Photo: Rachel Cook/Bloomberg via Getty Images

April 16, 2020
Tailoring Transit Service for Essential Workers Is a Matter of Racial Justice

The toll of COVID-19 is exposing America’s longstanding public health inequities. In virtually every major city that’s released demographic data, black and brown people are more likely to die from the disease — in some places, more than twice as likely — than white people.

These disparities are due to patterns of discrimination and deprivation that have created stratified health and economic outcomes. People of color and people with low incomes have worse access to life-saving health care and higher rates of existing conditions that exacerbate the effects of the coronavirus. They are also more likely to work essential jobs that can’t be done from home.

In American cities, people of color account for a disproportionate share of the 2.8 million essential workers who usually commute on transit (67%, compared to 58% of non-essential transit commuters), as do people with low incomes (26% of essential transit commuters, compared to 23% of non-essential transit commuters), according to a TransitCenter analysis of Census data.

Black people, especially, account for a high share of essential workers who typically commute on transit (29%) relative to non-essential transit commuters (19%). White people, meanwhile, comprise a smaller share of essential transit commuters (33%) than non-essential transit commuters (42%). According to rider surveys by TransitApp, race and income disparities may be even more pronounced during the COVID-19 emergency than Census data indicate.

Workers Commuting on Transit

Source: TransitCenter analysis of 2018 American Community Survey, IPUMS data

These disparities highlight the urgent need to customize transit service plans in response to COVID-19. The workforce who continues to ride transit is not just a smaller version of the overall transit workforce. Their cumulative travel patterns are different, and they are more likely to have health conditions that place them at elevated risk of serious illness or death.

Transit agencies must adapt service plans accordingly. When implementing route and schedule changes, the adjustments must be responsive to the specific travel needs of riders who continue to make essential trips on transit. Otherwise, crowding on vehicles will exacerbate the risks they already face.

While there are demographic variations between different sectors of the essential workforce, key patterns hold true among hospital workers, grocery workers, and delivery workers, and in cities and states across the country: People of color and people with low incomes account for a disproportionately high share of essential workers who take transit to get to their jobs. 

You can explore demographic data for different economic sectors and major U.S. cities by downloading this database to Excel.

Essential Workers Commuting on Transit by Sector

Source: TransitCenter analysis of 2018 American Community Survey, IPUMS data

Census data also reveal that more than one-third of essential workers who commute on transit do not own a car, and may lack tenable options for getting to work aside from transit. 

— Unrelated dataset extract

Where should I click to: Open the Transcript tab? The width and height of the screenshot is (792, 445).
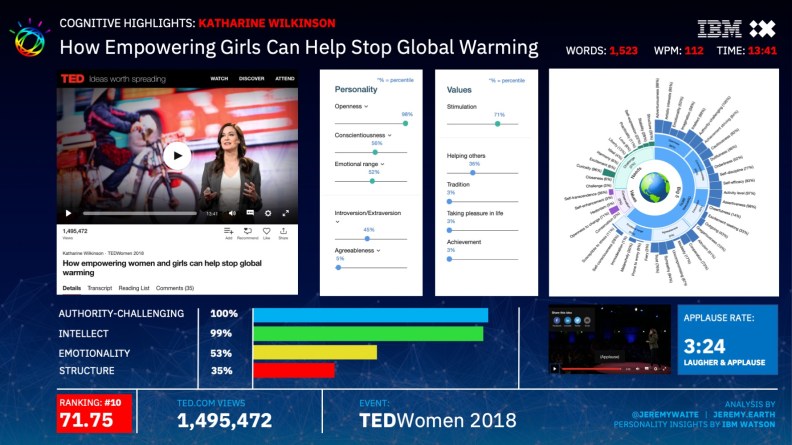(x=99, y=288)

Essential workers are more likely to commute outside the typical rush hour, with 41 percent working shifts outside the 9 to 5 workday, and need service beyond typical peak hours to get to and from their jobs. 

Additionally, 130,000 essential workers who commute on transit are 65 or older and are at greater risk of severe or fatal complications due to COVID-19. And 275,000 essential workers who typically commute on transit do not have health insurance.

Even operating within workforce constraints and tight budgets, transit agencies can plan transit service to provide safe operations for essential workers by redistributing service from areas with low ridership to routes that many workers still rely on; opening up underused, premium commuter services to carry workers along overcrowded routes; and equipping frontline transit workers — who are also disproportionately people of color and people with low incomes — with masks, gloves, and hand sanitizer to protect themselves and others from transmission. 

For elected officials and transit agency executives across the country, aligning transit service with the needs of essential workers is a matter of racial and economic justice, as well as a common-sense measure to counteract the spread of the virus.

METHODOLOGY

Workforce data are from the 2018 American Community Survey and were collected using the IPUMS-USA database. (Steven Ruggles et. al. IPUMS USA: Version 10.0 [American Community Survey 2018 1-year Estimates]. Minneapolis, MN: IPUMS, 2020. https://doi.org/10.18128/D010.V10.0). Industries are defined by their 4-digit NAICS codes. 

Essential workforce counts workers who belong to essential industries, which will continue to operate during COVID-19 “shelter in place” orders. Elected officials have made local determinations about which industries are “essential,” but these categorizations are broadly similar across cities and states. For this analysis, we modified this list of “essential” industries, released by Pennsylvania Governor Tom Wolf on March 19 and taking effect on March 21. 

Due to massive cuts in operations, we estimated that only 10% of restaurant workers and 10% of hotel workers (in traveler accommodation sector) are still working.